Historic house in Ohio, United States

The Sarah Benedict House is located at 3751 Prospect Avenue in Cleveland, Ohio, United States. The house is listed in the National Register of Historic Places and is part of the Upper Prospect Avenue Historic District.

The brick Queen Anne-style house features asymmetrical massing, a hip roof, detailed masonry, irregular slate shingling and a tiled frieze between the first and second stories. The identity of the home's architect is unknown.

The house was built in 1883 for Sarah Rathbone Benedict, widow of Cleveland Herald publisher George A. Benedict. Widowed in 1876, Sarah Benedict lived in the home from its construction until shortly before her death in 1902 at the age of 87.

After her death, the Benedict House existed for many years as a single-family residence.
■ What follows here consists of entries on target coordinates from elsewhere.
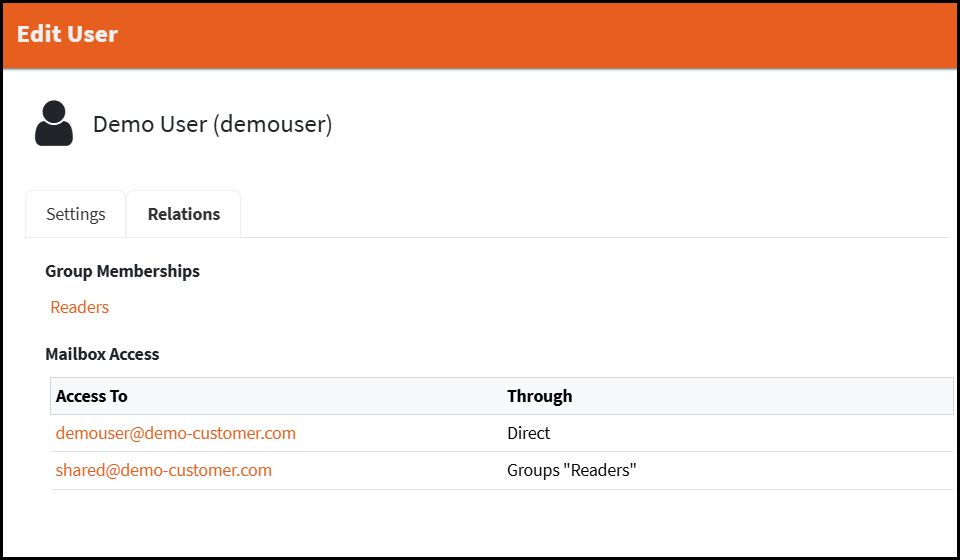Open demouser@demo-customer.com mailbox link
960x560 pixels.
click(176, 433)
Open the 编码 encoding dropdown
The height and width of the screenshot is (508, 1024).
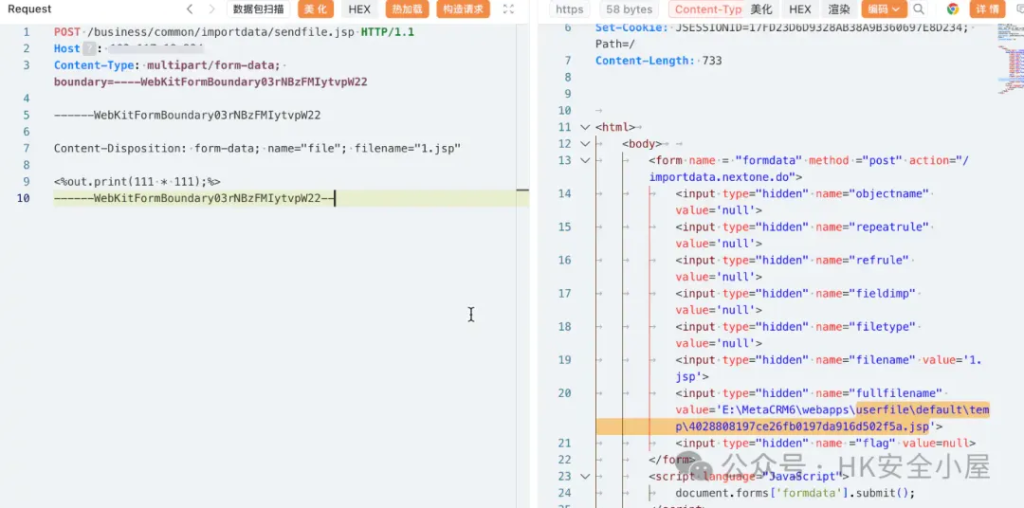point(883,9)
As the Upper Prospect neighborhood transitioned during the early 20th century to a center for Cleveland's automobile retail sales and other commercial uses, the property served as a boarding house, office building and for light manufacturing. It later became "The Library," a popular bar for students at nearby Cleveland State University.

The house was renovated by the Cleveland Restoration Society to allow for its use by the Society as its headquarters and for office space. The house can also be rented for special occasions.

Tours of the building's interior are by appointment only and are free to CRS members.